Wednesday, September 14, 2011

It's the Doing...


The pleasure from life is in the appreciating of the doing.
This thought hit me a few days ago. It was profound, but like a dream the profundity has faded. i just remember that the seeing of this promised to change my life.
It was another way to arrive at 'being in the now' or doing the "be here now" of Ram Dass.
What can it be, to be fully immersed in the 'here' and 'now' but to be 'alive' with vibrant awareness of sensory input.
The mind, like a shovel, is a tool used to make it easier to achieve a particular outcome.
If i have to attend to the condition of the shovel to be able to use it, then i am diverted from my original aim. Likewise if i get sidetracked by the contents of my mind...

Alzheimer's. Can you be enlightened and have this?

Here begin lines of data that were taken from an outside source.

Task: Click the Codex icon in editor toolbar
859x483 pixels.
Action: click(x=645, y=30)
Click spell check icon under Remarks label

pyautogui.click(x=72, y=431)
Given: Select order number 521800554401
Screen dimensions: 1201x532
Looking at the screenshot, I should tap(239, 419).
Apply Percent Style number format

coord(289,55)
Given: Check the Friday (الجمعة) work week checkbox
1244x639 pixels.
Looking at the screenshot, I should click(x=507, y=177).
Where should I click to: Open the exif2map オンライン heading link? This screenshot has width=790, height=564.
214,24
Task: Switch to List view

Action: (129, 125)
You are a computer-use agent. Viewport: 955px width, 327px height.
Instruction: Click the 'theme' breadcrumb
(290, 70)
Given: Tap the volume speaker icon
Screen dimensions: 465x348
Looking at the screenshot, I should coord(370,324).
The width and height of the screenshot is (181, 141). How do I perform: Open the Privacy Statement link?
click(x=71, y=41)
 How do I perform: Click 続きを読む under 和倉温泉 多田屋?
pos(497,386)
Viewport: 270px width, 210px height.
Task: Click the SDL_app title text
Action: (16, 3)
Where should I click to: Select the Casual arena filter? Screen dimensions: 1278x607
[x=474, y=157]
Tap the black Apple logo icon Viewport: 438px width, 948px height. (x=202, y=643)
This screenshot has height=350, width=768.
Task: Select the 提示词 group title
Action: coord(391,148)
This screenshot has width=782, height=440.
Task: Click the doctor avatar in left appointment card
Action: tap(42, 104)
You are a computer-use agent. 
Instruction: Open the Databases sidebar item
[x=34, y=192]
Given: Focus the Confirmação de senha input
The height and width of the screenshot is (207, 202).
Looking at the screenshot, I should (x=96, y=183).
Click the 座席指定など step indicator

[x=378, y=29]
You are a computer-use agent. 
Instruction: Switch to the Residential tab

Alzheimer's. Can you be enlightened and have this?
Can/Might an Enlightened person get Alzheimer's Disease ?
Can a person with Alzheimer's become Enlightened ?
Enlightened people throughout history have died of cancer and other 'normal' physical diseases.
Alzheimer's disease is a degeneration of the brain so it is perfectly reasonable to speculate that an 'Awake' person can get it.
For the not yet Enlightened with Alzheimer's to 'Awaken' is decreasingly likely as the disease progresses.
As an 'as yet unenlightened' without Alzheimer's, i am only speculating about this.

Wise thoughts...



Wise thoughts...
There can't be Wise Thoughts, can there?
Thoughts are just thoughts. What they are about... The response to them... The consequences of a reaction to the thought... The thought consequence to a thought and the thought stream and the consequences of action taken as a result of that thought stream, that is where the wisdom or absence of it is.
example;
i see a mess on the floor as i go somewhere.
i step over it vaguely thinking "not my problem."
Then time seems to slow as i take a 'greater' perspective on what just happened.
i see that i didn't want to interrupt my intention to get somewhere (probably to do something)
i see that what i was going to do will be delayed by only seconds if i pause to pick up the mess.
i also see that if i do the job that i will save someone else the time and effort of doing it.
i also see that to bend down and pick up the mess will give me the benefit of the valuable exercise which helps me keep more flexible and help burn some calories (i need to lose about 8kg)
i can now see that i feel good about picking up the mess.
The effort to pick up the mess which seemed great on first stepping over the mess now seems small.
i now have reasons to feel good about myself whereas before i would have has some background guilt for not picking up the mess.